Patients on treatment

  • ​Monitoring recommendations for patients on treatment may vary across guidelines.

  • The European Association for the Study of the Liver (EASL) recommends monitoring the following:​​[29]

    • HBV DNA and ALT levels: every 3-6 months during treatment until there is a virological response (can be extended to every 6-12 months once a virological response is achieved)

    • HBsAg: every 12 months

    • HBeAg and anti-HBe (in patients who are HBeAg-positive): every 12 months

    • Liver fibrosis progression: using non-invasive methods every 12-14 months

    • Renal function: assess at baseline and monitor regularly during treatment

  • In addition to this, the American Association for the Study of Liver Diseases (AASLD) recommends monitoring the following:[2]

    • Lactic acid level: if there is a clinical concern for lactic acidosis (e.g., use of entecavir or tenofovir in patients with decompensated cirrhosis)

    • Bone density study: at baseline and during treatment (patients receiving tenofovir disoproxil with a history of fracture or risks for osteopenia)

    • Full blood count (FBC): every 1-3 months (patients receiving peginterferon alfa)

    • Thyroid-stimulating hormone: every 3 months (patients receiving peginterferon alfa).

  • The AASLD recommends monitoring patients who stop treatment every 3 months for at least 1 year for viremia, ALT flares, seroconversion, and clinical decompensation. Monitoring frequency and duration may differ in special patient populations (e.g., pregnant women, co-infections, patients with cirrhosis).[2]

Screening for HCC

  • Treatment with antivirals does not eliminate the risk of HCC and surveillance for HCC should continue in at-risk patients, regardless of HBsAg loss. Individual risk assessment can be enhanced by using HCC risk scores.[2][29]
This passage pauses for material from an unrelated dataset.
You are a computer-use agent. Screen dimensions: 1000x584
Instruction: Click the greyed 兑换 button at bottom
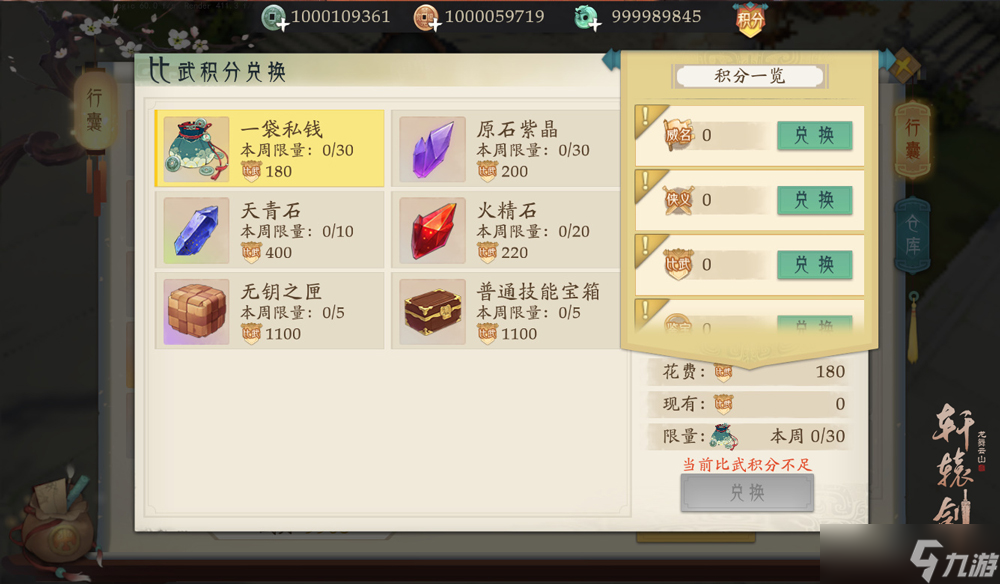pyautogui.click(x=747, y=492)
  • All patients who are HBsAg-positive with cirrhosis or at high risk for HCC (e.g., Asian or black men aged >40 years, Asian women aged >50 years, people with a first-degree family member with a history of HCC, people with hepatitis D infection) should be screened with an abdominal ultrasound, with or without alpha-fetoprotein (AFP), every 6 months. In areas where ultrasound is not readily available, screen with AFP every 6 months.[2][29]

  • If abdominal ultrasound cannot provide reliable information, other imaging modalities may be used (e.g., computed tomography, magnetic resonance imaging).[29]

  • Routine surveillance for patients with occult HBV infection is not recommended unless the patient has additional risk factors (e.g., cirrhosis, co-infections, metabolic liver disease).[29]

Patients who come off long-term tenofovir disoproxil treatment can remain in a low replicative state (i.e., low HBV DNA and normal ALT), but there is approximately a 30% risk of ALT elevation, so patients should be closely monitored.[192]